Goddam Labour

Earlier tonight, I watched a fly-on-the-wall documentary about the removal of hereditary peers from the House of Lords back in 1999. Goddam Labour. Anyway, the documentary brought up some interesting points, and, knowing that people who are bored enough to be looking at my website will see this and skip over it, I decided that if I were to rant while paraphrasing and embroidering the aforementioned points, it wouldn't matter at all. So that's what I'm going to do.

For those of you who are still reading and have no idea of the ways of our government, the House of Commons is elected. Until recently, the House of Lords basically consisted of life peers (people who have been made peers by a Prime Minister) and hereditary peers (consisting of Dukes, Earls, Countesses and Barons) - you can find out more here. Anyway, the idea is that the House of Commons proposes bills, they pass it to the House of Lords, who either pass it (to the Queen, I believe), or throw it back to the Commons.

The way the people think is "Oh, the House of Lords consists of old men, out of touch with the world, who sit around drinking too much port after dinner and going 'bah' a lot". Thing is, the hereditary peers were more in touch with the world than people might think, and in fact, with most other politicians; lots of them were not in politics for the power, they had jobs, knowledge and wisdom, which they took into the House of Lords and used to protect the people from many rediculous bills.

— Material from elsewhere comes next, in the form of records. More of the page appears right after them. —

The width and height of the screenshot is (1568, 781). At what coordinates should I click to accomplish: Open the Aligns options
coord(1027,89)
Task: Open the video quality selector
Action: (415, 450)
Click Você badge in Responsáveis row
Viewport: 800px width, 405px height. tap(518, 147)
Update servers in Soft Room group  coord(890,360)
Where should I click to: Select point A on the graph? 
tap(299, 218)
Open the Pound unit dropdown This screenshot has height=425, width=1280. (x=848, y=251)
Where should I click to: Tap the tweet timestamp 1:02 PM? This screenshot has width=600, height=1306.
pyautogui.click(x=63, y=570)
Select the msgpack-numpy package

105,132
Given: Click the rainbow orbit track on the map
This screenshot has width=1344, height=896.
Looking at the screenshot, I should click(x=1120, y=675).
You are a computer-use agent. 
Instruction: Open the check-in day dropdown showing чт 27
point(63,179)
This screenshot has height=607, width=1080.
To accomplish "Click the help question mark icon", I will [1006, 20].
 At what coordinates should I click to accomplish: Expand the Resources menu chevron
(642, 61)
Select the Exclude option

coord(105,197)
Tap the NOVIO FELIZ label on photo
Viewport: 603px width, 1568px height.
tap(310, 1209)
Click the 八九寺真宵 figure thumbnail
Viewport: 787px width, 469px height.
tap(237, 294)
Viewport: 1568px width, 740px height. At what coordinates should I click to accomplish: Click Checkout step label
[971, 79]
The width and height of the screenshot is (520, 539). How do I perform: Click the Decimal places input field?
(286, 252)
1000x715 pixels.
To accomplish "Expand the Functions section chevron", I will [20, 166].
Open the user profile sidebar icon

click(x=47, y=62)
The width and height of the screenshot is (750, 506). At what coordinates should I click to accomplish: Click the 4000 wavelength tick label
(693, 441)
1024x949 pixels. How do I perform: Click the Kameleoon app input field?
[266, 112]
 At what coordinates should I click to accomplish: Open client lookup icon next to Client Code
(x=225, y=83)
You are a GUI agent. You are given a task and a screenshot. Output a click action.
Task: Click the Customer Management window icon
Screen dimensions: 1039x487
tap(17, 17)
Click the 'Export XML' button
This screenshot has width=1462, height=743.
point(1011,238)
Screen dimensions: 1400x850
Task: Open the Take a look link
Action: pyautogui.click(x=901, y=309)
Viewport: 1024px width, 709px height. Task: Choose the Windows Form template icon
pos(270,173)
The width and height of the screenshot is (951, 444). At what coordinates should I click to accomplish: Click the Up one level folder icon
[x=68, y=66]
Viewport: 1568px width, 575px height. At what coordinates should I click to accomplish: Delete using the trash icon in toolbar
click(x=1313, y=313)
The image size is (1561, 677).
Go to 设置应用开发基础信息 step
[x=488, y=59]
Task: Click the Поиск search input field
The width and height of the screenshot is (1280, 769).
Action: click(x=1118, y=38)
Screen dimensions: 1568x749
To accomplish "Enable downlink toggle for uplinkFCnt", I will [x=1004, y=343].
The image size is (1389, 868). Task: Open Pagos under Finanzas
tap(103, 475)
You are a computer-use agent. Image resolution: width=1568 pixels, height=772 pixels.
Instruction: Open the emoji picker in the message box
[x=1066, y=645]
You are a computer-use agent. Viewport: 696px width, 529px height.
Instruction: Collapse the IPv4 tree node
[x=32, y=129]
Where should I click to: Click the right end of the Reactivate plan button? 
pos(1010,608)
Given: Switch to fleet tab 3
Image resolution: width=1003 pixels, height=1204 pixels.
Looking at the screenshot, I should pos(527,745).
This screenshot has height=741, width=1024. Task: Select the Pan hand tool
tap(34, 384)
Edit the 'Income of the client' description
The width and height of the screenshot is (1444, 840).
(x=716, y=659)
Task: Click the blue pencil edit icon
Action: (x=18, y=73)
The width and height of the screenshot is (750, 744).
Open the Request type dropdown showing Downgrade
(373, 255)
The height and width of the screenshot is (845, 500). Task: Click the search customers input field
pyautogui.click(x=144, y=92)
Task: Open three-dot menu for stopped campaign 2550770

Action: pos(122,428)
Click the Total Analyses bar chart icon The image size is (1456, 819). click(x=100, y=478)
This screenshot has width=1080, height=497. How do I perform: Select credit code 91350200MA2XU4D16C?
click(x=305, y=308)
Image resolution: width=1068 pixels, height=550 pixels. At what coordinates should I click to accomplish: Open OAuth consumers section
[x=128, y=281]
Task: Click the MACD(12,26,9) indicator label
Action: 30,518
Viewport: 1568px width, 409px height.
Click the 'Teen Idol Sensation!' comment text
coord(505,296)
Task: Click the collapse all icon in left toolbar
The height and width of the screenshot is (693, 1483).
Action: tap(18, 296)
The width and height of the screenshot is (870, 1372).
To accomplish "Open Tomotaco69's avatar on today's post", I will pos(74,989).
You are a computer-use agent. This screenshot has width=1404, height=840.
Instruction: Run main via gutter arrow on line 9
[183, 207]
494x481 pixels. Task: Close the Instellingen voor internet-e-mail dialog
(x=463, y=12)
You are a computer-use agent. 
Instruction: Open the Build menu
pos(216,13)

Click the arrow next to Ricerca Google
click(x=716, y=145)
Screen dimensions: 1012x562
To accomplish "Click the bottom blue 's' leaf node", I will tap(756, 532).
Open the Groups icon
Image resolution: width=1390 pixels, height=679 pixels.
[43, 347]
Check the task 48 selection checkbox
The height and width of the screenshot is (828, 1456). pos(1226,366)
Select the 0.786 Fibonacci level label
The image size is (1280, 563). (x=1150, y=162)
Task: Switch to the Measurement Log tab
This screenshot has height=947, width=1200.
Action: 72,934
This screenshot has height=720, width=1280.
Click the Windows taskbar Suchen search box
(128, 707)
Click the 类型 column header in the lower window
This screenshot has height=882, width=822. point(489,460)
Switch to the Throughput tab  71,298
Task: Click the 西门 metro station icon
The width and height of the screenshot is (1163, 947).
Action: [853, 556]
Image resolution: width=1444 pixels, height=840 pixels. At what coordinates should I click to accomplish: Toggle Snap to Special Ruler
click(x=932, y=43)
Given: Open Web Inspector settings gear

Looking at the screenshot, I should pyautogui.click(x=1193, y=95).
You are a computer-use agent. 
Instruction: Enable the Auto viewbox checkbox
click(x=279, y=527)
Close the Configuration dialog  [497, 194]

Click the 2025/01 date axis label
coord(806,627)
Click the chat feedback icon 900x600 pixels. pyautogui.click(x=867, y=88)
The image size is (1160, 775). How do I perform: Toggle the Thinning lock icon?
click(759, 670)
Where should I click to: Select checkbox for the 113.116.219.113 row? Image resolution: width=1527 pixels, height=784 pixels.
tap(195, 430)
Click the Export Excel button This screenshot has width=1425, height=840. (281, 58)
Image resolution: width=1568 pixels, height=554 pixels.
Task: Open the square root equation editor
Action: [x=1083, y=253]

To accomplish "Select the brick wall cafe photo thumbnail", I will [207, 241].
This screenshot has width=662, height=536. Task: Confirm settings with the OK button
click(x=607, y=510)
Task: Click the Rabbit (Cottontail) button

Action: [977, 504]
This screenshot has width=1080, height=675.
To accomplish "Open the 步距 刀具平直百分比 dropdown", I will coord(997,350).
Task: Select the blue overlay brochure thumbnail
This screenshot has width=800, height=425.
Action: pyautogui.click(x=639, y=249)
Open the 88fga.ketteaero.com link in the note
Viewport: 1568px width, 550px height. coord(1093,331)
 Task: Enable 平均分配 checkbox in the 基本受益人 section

To quote Douglas Adams, it is a well known fact, that those people who most want to rule people are, ipso facto, those least suited to do it.

The PM and government are after power, they don't want another body above them to keep them in check, they are simply after an elected dictatorship. Hell, a dictatorship - maybe that's why Tony and George are so jealous of Saddam. Our government consists of career politicians; our political system is designed for amateurs, people with day jobs. But now, they come out of university and into politics, and use that as a stepping stone to move into a job in the city - the system has been turned on its head. People are in politics for the wrong reason; they are in it for the power. And the Prime Minister is now one step closer to being President. Thing is, with the Commons agreeing to most things to tow the party line, he already has more power the the US president.

And they push these things through by playing on the view of the people. "We represent the people, the Lords are stopping us from doing things, what do they know", they say. They point at the label of old English traditions as something holding us back, use our fears to try to do things to change the image, telling us to look to the future. Thing is, the future of your country depends upon the present, and that depends upon what happened in the past. And, more importantly, they still haven't presented solution to what will come to replace the House of Lords, they just said 'Well, let's get rid of them and then worry about it'. Probably because they dont want a replacement. And this, of course, means that if the government gets a silly idea (such as giving people like the Post Office unrestricted access to ISP records), nobody can stop them.

Goddam Labour.

They get rid of assisted places, would close Grammar schools if they could, implement top-up fees for universities, kick out the hereditary peers, screw over the services, get in bed with America and promise to fight in their crusade against terrorism (despite the years of supporting them supporting the IRA), and produce daft bills, riding on hysteria, which should never, and, if we had a decent political system, would never be passed.

And yet, people vote for them. Why? "Because they're better than the others!"

And this is how you use your vote that millions have fought and died for? You vote for someone because "What did the other guy ever do for us?", or "Ooh, doesn't Tony have a lovely squeaky clean new party promising Cool Brittania and a hip new theme song! I'll vote for him!". Shame on you. And it was by D:Ream FFS... couldn't you tell you were in for an ass raping?

But then like I implied a while back, it's not just Labour. It's the whole political system. Democracy, or at least what it has become. The art of asking everyone what they want to do, doing what nobody wants and persuading them it's what they asked for in the first place. Of persuading them the other party is worse and winning elections based on the fact that the majority of those voting are either too lazy or too gullible to look at the past, present and future.

So the conclusion that this innocent-looking documentary has led me to is that parliament sucks, democracy is doomed to failure, there isn't a solution, and we're all going to die in a chemical/biological/nuclear war between a power-crazed dictator who has the people of his country blinded by his propaganda machine, and Saddam Hussein.

Right, that's it. I'm moving to Alaska.